Given passage
Tests show just a six-week course of commonly available tablets leads to a marked improvement in mental function.
Montelukast appears to work by reducing inflammation in a part of the brain associated with learning and memory.
It is the latest drug to be “repurposed” – used to treat a different condition than it was originally intended for.
Experts said the exciting discovery gives hope to hundreds of thousands of people who will be struck down with dementia.
They believe the pill could hold the key to providing the first “safe and durable” treatment for old age.
The breakthrough came after researchers at the Paracelsus Medical University in Salzburg, Austria, found it boosted the memories of older rats.
“Counteracting some, or ideally all, of such age-related changes might rejuvenate the brain and lead to preservation or even improvement of cognitive function in the elderly,” the researchers claimed in a landmark study published in the respected journal Nature.
The gradual loss of memory and cognitive skills is a key sign of ageing.

Entries supplied

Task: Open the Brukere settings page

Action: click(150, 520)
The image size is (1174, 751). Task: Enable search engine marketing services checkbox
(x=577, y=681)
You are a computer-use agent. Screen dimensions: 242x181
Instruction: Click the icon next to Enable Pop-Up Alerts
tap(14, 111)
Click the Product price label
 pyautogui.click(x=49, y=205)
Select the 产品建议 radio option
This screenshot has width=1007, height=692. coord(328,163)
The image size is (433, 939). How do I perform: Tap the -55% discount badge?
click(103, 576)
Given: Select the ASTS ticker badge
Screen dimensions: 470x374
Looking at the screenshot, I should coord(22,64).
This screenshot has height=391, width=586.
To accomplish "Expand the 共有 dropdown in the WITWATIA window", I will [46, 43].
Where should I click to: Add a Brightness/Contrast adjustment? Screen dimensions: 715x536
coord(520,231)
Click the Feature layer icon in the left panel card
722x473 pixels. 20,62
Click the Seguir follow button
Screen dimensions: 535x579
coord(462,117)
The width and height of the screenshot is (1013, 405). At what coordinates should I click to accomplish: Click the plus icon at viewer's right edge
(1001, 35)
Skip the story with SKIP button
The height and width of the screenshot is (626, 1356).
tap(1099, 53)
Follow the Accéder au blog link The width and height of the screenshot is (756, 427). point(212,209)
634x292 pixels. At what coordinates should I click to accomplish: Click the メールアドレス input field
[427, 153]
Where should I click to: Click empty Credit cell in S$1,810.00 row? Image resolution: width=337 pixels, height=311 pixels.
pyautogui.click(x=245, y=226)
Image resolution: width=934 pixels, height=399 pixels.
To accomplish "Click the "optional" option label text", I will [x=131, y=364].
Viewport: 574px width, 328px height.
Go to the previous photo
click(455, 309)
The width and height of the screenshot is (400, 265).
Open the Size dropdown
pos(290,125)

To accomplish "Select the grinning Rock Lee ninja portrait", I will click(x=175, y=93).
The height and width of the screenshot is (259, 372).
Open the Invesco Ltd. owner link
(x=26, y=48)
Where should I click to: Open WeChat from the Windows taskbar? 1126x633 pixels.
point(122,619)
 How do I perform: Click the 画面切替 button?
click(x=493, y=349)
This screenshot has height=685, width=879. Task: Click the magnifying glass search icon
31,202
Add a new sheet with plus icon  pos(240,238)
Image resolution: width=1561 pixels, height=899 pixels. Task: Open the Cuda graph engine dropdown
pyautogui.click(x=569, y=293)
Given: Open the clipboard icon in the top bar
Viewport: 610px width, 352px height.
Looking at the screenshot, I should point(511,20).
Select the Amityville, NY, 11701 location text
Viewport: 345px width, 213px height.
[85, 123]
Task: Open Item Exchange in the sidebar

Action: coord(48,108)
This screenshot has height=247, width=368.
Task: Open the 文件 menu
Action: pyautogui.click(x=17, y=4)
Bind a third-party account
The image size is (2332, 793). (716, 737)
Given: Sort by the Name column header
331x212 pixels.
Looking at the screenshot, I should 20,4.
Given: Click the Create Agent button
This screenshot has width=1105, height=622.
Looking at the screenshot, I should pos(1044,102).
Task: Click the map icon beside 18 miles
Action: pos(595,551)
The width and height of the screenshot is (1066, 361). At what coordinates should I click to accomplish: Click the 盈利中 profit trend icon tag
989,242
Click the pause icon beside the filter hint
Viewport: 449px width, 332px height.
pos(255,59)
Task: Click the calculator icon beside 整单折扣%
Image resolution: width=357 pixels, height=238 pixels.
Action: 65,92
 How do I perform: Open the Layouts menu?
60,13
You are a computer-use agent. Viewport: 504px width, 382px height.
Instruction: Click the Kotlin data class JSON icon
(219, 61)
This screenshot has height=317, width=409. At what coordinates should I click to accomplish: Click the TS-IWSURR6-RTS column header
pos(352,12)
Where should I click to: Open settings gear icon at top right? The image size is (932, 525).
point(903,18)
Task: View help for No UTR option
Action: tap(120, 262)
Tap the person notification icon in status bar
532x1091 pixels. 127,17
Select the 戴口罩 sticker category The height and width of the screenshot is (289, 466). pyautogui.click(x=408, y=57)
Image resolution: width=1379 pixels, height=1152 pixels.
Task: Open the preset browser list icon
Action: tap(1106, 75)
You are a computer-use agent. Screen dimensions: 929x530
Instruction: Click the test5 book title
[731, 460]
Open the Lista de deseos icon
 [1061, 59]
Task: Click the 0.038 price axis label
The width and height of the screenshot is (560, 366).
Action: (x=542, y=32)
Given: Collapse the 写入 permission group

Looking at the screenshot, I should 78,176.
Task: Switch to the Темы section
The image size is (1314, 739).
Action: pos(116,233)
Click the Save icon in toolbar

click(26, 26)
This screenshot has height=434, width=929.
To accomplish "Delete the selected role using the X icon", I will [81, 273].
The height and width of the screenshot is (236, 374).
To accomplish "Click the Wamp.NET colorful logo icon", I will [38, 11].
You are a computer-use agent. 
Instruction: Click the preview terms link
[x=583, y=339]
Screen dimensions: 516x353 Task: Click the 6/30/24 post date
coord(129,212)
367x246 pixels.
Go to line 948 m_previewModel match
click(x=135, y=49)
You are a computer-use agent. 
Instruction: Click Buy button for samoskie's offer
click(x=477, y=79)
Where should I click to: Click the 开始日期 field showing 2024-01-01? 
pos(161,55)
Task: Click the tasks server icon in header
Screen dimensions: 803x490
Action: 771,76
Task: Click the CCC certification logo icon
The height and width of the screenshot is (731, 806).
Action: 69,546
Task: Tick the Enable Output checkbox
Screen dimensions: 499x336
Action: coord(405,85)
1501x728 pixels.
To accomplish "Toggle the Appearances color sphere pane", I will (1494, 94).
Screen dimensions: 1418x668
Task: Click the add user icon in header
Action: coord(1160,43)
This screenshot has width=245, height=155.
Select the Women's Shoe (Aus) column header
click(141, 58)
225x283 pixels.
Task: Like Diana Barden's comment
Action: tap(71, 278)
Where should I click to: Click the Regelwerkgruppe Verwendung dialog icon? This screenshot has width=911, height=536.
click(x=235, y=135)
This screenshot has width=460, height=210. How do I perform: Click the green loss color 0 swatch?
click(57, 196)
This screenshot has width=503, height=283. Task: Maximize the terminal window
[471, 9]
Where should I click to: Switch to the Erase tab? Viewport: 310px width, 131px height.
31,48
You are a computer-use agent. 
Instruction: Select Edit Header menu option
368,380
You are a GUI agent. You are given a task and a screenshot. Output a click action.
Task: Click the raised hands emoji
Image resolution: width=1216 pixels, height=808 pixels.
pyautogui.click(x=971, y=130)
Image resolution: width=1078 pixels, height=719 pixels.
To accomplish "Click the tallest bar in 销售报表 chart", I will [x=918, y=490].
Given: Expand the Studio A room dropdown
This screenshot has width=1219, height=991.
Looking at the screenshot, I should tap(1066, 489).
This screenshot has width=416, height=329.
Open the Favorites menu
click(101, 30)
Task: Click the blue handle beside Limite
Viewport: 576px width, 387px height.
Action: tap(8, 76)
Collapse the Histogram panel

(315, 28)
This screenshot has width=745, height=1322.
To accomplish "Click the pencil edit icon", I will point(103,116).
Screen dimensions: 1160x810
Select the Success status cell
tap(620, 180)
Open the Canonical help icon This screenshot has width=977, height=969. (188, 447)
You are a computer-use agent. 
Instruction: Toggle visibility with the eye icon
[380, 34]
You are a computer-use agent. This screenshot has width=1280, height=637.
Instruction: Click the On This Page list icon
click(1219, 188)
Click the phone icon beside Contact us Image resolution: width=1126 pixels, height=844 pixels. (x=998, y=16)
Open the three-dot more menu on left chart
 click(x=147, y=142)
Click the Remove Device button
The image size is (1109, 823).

To do
[1] In the article about montelukast and memory, how does the drug appear to bring about its effect on mental function? Answer in one to three sentences.
[2] Carry on the article about montelukast and memory, starting after its last sentence.

Answers provided
[1] Montelukast appears to work by reducing inflammation in a part of the brain associated with learning and memory.

[2]
Growing old is also associated with a slowdown in the growth of new brain cells and an chronic increase in toxic inflammation.
Neurologist Ludwig Aigner tested montelukast because it blocks inflammation in asthma and could do the same in the brain.
Researchers gave 10mg daily doses to four-month-old and 20-month-old rats, the older rodents being the equivalent in age to 65 to 70-year-old humans.
The older animals did not have a rodent form of dementia, but showed the same decline in brain agility that humans experience as they age.
Groups of rats were trained to find a submerged platform in a water pool.
After five days, older rodents were still unclear about its location but those given the drug could find it almost as well as younger animals.
After two days the rats were again lowered into the water pool and went in search of the platform.
Again, older rodents were bad at remembering where it was, but those given the drug appeared to have better memories, and found the platform nearly as quickly as younger animals.
Further experiments examined how animals behaved when familiar objects were moved.
Young rodents spent more time checking out where they had gone, which researchers believe is because they have better memories.
When older rodents were given montelukast they behaved in an identical way.
Studies of their brains revealed older animals given the drug had more freshly-grown neutrons than those given a dummy pill.
Crucially, they showed less obvious inflammation.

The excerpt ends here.